== Exercise ==
Your job is to print the listing exactly.

== Supplied data ==
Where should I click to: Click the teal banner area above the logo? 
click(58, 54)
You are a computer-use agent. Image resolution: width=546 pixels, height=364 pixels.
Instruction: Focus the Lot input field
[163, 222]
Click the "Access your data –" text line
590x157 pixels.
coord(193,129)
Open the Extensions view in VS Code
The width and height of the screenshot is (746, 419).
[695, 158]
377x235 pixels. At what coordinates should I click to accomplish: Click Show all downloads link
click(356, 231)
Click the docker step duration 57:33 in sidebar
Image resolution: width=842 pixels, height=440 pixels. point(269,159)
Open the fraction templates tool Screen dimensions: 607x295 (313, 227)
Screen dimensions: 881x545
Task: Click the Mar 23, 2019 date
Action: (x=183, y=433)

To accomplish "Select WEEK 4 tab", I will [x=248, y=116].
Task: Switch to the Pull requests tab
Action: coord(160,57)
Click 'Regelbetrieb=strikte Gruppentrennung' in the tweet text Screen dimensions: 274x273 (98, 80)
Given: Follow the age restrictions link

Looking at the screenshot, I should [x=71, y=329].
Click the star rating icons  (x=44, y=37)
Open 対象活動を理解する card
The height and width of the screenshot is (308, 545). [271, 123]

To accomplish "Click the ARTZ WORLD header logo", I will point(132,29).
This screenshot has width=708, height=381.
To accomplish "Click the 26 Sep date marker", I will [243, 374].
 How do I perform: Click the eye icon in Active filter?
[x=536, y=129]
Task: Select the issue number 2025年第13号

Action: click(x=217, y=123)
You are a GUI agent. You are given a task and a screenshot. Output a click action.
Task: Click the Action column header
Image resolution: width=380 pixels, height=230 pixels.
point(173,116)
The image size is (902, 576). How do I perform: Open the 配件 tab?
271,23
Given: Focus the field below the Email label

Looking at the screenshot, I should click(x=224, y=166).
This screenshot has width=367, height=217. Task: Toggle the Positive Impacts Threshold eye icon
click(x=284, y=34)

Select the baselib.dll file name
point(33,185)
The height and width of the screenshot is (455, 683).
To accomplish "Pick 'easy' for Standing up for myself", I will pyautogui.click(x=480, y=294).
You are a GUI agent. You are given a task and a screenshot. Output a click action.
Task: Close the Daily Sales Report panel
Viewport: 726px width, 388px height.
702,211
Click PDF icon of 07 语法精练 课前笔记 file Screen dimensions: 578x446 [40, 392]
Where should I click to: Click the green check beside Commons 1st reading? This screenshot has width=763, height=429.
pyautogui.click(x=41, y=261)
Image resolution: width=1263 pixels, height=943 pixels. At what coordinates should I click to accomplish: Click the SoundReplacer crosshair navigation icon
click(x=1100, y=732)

== Result ==
Where should I click to: Click the teal banner area above the logo? 
click(58, 54)
You are a computer-use agent. Image resolution: width=546 pixels, height=364 pixels.
Instruction: Focus the Lot input field
[163, 222]
Click the "Access your data –" text line
590x157 pixels.
coord(193,129)
Open the Extensions view in VS Code
The width and height of the screenshot is (746, 419).
[695, 158]
377x235 pixels. At what coordinates should I click to accomplish: Click Show all downloads link
click(356, 231)
Click the docker step duration 57:33 in sidebar
Image resolution: width=842 pixels, height=440 pixels. point(269,159)
Open the fraction templates tool Screen dimensions: 607x295 (313, 227)
Screen dimensions: 881x545
Task: Click the Mar 23, 2019 date
Action: (x=183, y=433)

To accomplish "Select WEEK 4 tab", I will [x=248, y=116].
Task: Switch to the Pull requests tab
Action: coord(160,57)
Click 'Regelbetrieb=strikte Gruppentrennung' in the tweet text Screen dimensions: 274x273 (98, 80)
Given: Follow the age restrictions link

Looking at the screenshot, I should [x=71, y=329].
Click the star rating icons  (x=44, y=37)
Open 対象活動を理解する card
The height and width of the screenshot is (308, 545). [271, 123]

To accomplish "Click the ARTZ WORLD header logo", I will point(132,29).
This screenshot has width=708, height=381.
To accomplish "Click the 26 Sep date marker", I will [243, 374].
 How do I perform: Click the eye icon in Active filter?
[x=536, y=129]
Task: Select the issue number 2025年第13号

Action: click(x=217, y=123)
You are a GUI agent. You are given a task and a screenshot. Output a click action.
Task: Click the Action column header
Image resolution: width=380 pixels, height=230 pixels.
point(173,116)
The image size is (902, 576). How do I perform: Open the 配件 tab?
271,23
Given: Focus the field below the Email label

Looking at the screenshot, I should click(x=224, y=166).
This screenshot has width=367, height=217. Task: Toggle the Positive Impacts Threshold eye icon
click(x=284, y=34)

Select the baselib.dll file name
point(33,185)
The height and width of the screenshot is (455, 683).
To accomplish "Pick 'easy' for Standing up for myself", I will pyautogui.click(x=480, y=294).
You are a GUI agent. You are given a task and a screenshot. Output a click action.
Task: Close the Daily Sales Report panel
Viewport: 726px width, 388px height.
702,211
Click PDF icon of 07 语法精练 课前笔记 file Screen dimensions: 578x446 [40, 392]
Where should I click to: Click the green check beside Commons 1st reading? This screenshot has width=763, height=429.
pyautogui.click(x=41, y=261)
Image resolution: width=1263 pixels, height=943 pixels. At what coordinates should I click to accomplish: Click the SoundReplacer crosshair navigation icon
click(x=1100, y=732)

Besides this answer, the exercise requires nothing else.